The Story of a Song

I sing when I’m alone. I have to; no one wants to hear me.

And the song I sing in the shower, or in the kitchen or while mowing the yard — it’s often this one particular song I choose over the others in my cranial repertoire.

I did not hear the original version first. It came my way thanks to one of my favorite groups, The Byrds.

The Byrds introduced me to lots of things, because the members of the band came from a folk background and weren’t a typical rock’n’roll band.

Thanks to The Byrds, I heard the lovely “John Riley,” a 17th Century English ballad based on The Odyssey.

I first heard the stark and haunting “I Come and Stand at Every Door” on The Byrds album Fifth Dimension. The song was narrated by a child who died in Hiroshima. Now the child appears — “no one hears my silent tread” — to remind us all of the horrors of nuclear war. 

Roger McGuinn

It began as a poem by Turkish writer Nazim Hikmet. American writer Jeanette Turner took a translation of the poem to Pete Seeger and urged him to set it to music. With some help, Seeger did so and then The Byrds took the grim message to us kids.

The song I sing when alone was on the 1969 album by The Byrds called Ballad of Easy Rider, where it was titled “Deportee (Plane Wreck at Los Gatos).” 

There have been many variations on the title, and this song also owed its existence in part to Seeger.

I was a serious student of record labels and I saw the song credited “W. Guthrie — M. Hoffman.”

Woody Guthrie, I figured. 

I was an ignorant 14 year old, but I knew who he was. Two years before, I was a junior high student in Fort Worth, Texas. There was a music-loving girl who sat next to me in Mrs Brock’s speech class. She was a non-stop talker and that spring, she was obsessed with Arlo Guthrie, who had just released his debut album, Alice’s Restaurant

Woody Guthrie

“He’s Woody’s son, you know.” 

I nodded; she was cute and I pretended I knew more than I did.

Guthrie — was that the guy who wrote “This Land is Your Land”?

“You know, Woody died the same month Arlo’s album came out,” she said. I nodded again. “I hope Woody got to see Arlo’s album before he died.”

Nothing ever happened with that nice girl, due to my ineptitude with women. But she  began to open me up musically. 

The first album I ever bought — years before — was The Concert Sound of Henry Mancini. Thanks to that nice girl and her recommendations, by junior high I was beginning to listen to Simon & Garfunkel and a few other rock artists. I still had a lot of catching up to do if I wanted to be a card-carrying Baby Boomer.

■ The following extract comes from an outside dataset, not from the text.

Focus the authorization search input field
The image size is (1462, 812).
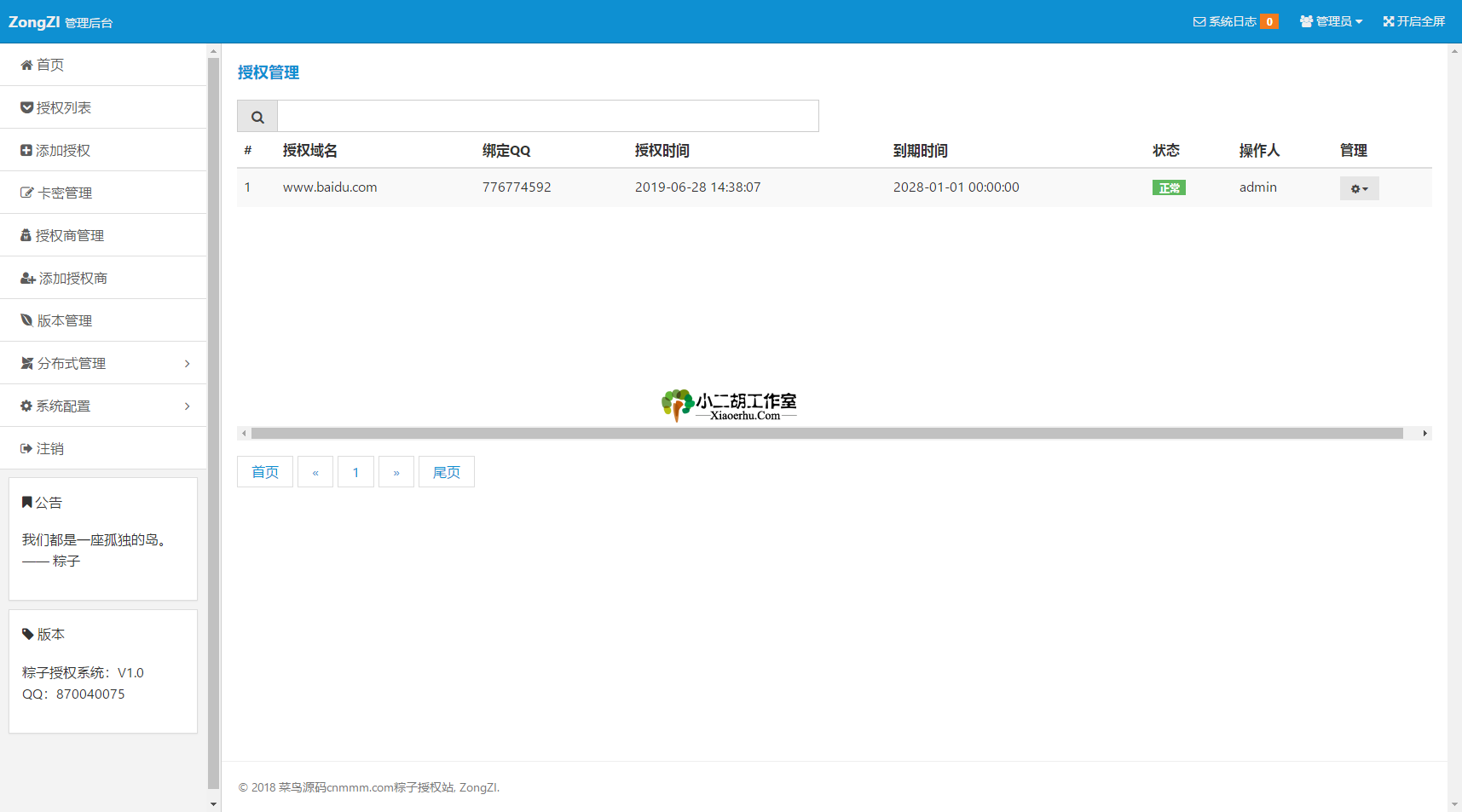tap(547, 116)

Two years later, Texas in the rear-view, Ballad of Easy Rider came out (I refer to The Byrds album and not the Easy Rider soundtrack) and there, in a spot of honor near the end of the album was “Deportee (Plane Wreck at Los Gatos).” Roger McGuinn, the head Byrd (and the only original band member left at that point) sang the song in his flat-tire matter-of-fact voice.

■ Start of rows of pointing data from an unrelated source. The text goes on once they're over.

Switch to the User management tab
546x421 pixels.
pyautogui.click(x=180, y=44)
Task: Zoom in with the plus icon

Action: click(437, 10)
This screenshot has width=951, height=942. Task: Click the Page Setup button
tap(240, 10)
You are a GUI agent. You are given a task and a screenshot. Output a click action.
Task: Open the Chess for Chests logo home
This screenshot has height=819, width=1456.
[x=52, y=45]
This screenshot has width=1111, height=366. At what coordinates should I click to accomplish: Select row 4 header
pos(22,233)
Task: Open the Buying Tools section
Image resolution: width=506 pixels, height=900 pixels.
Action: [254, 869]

I was in better company by then. We’d moved to Bloomington, Indiana, and my classmates rated much higher on the hip meter than had my fellow scholars back at Monnig Junior High. [Though the cafeteria at that school served, every Monday, the best chicken-fried steak I’ve ever eaten. Also, our football coach, Spud Cason, was the inventor of the Wishbone offense.]

I began listening to a lot of stuff. I discovered Bob Dylan and Neil Young and Crosby, Stills and Nash. And, of course, The Byrds.

McGuinn sang “Deportee” in a somewhat neutral voice, and didn’t need to push any buttons to elicit a response. He wanted us to hear this story, which Guthrie had written as a poem, and he wanted us to feel. He did not want to feel for us.

His stark singing gave the song heart-breaking power. It was also in my vocal range. I think.

Looking for survivors in Los Gatos canyon

What we learned: a plane had crashed in a California canyon. In addition to the small flight crew, there were migrant workers on board, being deported to Mexico after the end of harvest. Without being told the story was true, we could tell this crash had really happened. Later, we’d learn that the plane caught fire and crashed on January 28, 1948.

There was a problem with a gasket in the left engine. As the plane lost altitude, it splintered into flame and the left wing fell off.

Witnesses to the crash said they saw some passengers jump from the plane before it hit the ground.

When Guthrie heard news of this on the radio, he was enraged by the off-hand way the announcer dismissed most of the passengers on the plane. As he told it:

The sky plane caught fire over Los Gatos Canyon,
A fireball of lightning, and shook all our hills,
Who are all these friends, all scattered like dry leaves?
The radio says, “They are just deportees”

Guthrie had long championed the cause of migrant workers. One of his best songs, in my mind, is “Pastures of Plenty.”

In the angry verses of that song, Guthrie spoke in the voice of farmworkers addressing those who lived off their backs and labor:

California, Arizona, I harvest your crops
Well it’s North up to Oregon to gather your hops
Dig the beets from your ground, cut the grapes from your vine
To set on your table your light sparkling wine

Further back in my musical history, I recalled third grade in South Florida, on the southernmost military installation on the mainland, during the Cuban Missile Crisis. (But that’s another story.)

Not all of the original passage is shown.